In the structuring of its recitative, too, the St John Passion goes its own way. For example, a characteristic feature of the St Matthew Passion is the emphatic underlining of Jesus’ words in the Gospel narrative by string accompaniment. In the St John, all the soliloquentes (the biblical characters who express themselves in direct speech) are accompanied only by continuo. In compensation for this Bach brings out certain passages of particular importance in the text with a motivic treatment in regular metre: this is the case with Peter’s lament (‘und weinete bitterlich’) and the scourging of Jesus (‘und geißelte ihn’). The corresponding passages in the St Matthew Passion are set in significantly less striking fashion.

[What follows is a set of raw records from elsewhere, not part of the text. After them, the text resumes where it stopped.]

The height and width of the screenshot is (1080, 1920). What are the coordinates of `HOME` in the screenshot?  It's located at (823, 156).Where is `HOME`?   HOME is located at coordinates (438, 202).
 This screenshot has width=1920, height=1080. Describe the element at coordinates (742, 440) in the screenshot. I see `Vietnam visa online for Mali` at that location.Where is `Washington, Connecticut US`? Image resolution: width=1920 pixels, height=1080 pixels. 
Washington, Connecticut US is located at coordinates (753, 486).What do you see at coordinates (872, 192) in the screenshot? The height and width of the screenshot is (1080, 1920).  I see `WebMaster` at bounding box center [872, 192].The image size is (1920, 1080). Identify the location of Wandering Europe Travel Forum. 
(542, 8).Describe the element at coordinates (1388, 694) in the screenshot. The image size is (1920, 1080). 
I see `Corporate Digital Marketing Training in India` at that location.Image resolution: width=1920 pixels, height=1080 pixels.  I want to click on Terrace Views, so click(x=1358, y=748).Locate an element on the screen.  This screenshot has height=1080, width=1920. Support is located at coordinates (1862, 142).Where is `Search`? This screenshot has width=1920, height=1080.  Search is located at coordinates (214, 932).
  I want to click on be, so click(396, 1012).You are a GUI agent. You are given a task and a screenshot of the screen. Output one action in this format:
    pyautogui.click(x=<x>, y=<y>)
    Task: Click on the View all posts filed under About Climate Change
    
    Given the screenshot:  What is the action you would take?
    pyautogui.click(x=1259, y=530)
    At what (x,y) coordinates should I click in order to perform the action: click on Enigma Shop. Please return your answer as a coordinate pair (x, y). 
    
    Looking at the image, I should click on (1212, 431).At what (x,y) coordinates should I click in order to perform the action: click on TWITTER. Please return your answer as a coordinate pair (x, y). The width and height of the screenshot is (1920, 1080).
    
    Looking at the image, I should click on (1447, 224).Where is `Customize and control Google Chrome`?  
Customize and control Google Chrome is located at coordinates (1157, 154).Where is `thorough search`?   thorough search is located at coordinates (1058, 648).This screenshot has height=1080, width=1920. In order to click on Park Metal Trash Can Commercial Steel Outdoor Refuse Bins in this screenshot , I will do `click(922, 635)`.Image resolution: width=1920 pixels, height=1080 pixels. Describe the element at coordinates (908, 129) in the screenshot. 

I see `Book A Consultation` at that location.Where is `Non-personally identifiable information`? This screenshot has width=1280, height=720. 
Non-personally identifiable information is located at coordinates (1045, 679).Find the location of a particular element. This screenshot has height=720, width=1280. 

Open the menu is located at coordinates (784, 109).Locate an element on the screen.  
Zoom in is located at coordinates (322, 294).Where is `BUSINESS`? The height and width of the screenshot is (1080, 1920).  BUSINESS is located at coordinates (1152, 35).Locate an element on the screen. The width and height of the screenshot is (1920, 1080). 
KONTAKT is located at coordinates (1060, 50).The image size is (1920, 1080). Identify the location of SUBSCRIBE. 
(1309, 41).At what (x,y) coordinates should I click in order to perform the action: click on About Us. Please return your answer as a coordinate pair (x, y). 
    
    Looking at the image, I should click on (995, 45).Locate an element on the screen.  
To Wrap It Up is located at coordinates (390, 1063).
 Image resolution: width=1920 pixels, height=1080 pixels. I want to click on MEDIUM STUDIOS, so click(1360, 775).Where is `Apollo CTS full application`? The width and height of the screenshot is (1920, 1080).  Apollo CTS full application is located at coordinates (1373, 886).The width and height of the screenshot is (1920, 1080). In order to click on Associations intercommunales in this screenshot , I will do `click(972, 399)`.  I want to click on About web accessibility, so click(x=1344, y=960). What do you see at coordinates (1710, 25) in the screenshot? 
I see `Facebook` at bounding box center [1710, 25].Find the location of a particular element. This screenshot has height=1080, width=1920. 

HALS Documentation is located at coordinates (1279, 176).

Also of great import in formal terms are the unusually broadly laid out and elaborate ‘turba’ choruses—that is, the sections of biblical dialogue for the chief priests, the people, the soldiers and the disciples. The original Johannine text already gives these dialogues considerable importance from a purely quantitative point of view, and Bach heightens their impact by compositional means. He further creates a system of thematic-motivic correspondences which gives the choral interjections of the various groups a cyclical organization through repetitions. The starting points for Bach’s formal method are the equivalent repetitions in the Gospel narrative (such as ‘Jesum von Nazareth’, ‘Kreuzige’ and ‘Wir haben keinen König’ / ‘Schreibe nicht der Jüden König’). Moreover, the multiplicity and concentration of the choruses stimulated the emergence of a network of formal relationships through the creation of symmetrical correspondences. This system of thematic-motivic relationships forms a correlate to the outer movements of the Passion. Thus, the internal organization, guided by the biblical words, and the external frame are very closely interconnected, defining the liturgical function of the work and thus revealing Bach’s first Leipzig Passion setting as a mediator between the older Passion historia of the seventeenth century and the more modern Passion oratorio.